**WHAT YOU SHOULD DO:** Everything from the line containing "The height and" through the last line of the records must be returned verbatim, and nothing outside that range.

**RECORDS FOR THE EXERCISE:**
<<<<
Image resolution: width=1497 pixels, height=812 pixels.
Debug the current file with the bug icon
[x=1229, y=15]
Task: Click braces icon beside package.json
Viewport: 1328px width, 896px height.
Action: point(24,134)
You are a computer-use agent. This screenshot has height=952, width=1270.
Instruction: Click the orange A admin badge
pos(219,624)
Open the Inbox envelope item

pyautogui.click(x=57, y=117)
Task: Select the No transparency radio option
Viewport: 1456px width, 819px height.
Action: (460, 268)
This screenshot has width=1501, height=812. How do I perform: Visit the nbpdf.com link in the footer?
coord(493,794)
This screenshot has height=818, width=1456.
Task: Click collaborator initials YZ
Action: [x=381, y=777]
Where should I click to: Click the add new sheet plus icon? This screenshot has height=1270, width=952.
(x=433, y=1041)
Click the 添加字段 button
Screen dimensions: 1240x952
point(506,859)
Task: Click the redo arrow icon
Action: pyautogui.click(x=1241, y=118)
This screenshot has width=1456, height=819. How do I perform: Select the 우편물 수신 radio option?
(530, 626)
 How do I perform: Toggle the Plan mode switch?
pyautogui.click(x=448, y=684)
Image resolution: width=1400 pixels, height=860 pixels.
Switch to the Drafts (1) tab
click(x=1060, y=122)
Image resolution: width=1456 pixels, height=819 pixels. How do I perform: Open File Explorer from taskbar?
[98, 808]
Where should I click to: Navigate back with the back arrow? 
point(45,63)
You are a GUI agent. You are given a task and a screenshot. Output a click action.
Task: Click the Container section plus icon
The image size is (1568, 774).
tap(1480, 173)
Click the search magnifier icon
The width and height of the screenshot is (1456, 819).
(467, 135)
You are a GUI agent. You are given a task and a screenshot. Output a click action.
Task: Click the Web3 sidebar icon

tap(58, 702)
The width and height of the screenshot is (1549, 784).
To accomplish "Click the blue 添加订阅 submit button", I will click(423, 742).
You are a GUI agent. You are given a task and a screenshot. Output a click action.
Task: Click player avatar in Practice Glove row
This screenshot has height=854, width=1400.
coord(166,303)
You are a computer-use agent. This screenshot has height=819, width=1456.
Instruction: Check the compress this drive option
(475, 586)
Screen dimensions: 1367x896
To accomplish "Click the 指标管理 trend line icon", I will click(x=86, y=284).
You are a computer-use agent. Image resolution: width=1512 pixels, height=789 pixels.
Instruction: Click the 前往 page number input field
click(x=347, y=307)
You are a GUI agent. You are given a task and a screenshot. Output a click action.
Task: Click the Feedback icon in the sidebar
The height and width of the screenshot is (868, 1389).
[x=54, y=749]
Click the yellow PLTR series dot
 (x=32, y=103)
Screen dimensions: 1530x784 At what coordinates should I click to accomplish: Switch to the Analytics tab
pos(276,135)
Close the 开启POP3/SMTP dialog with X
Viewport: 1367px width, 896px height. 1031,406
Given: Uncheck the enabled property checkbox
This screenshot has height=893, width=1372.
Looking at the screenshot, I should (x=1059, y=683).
>>>>
**SOLUTION TO THE PROBLEM:**
The height and width of the screenshot is (868, 1389).
[x=54, y=749]
Click the yellow PLTR series dot
 (x=32, y=103)
Screen dimensions: 1530x784 At what coordinates should I click to accomplish: Switch to the Analytics tab
pos(276,135)
Close the 开启POP3/SMTP dialog with X
Viewport: 1367px width, 896px height. 1031,406
Given: Uncheck the enabled property checkbox
This screenshot has height=893, width=1372.
Looking at the screenshot, I should (x=1059, y=683).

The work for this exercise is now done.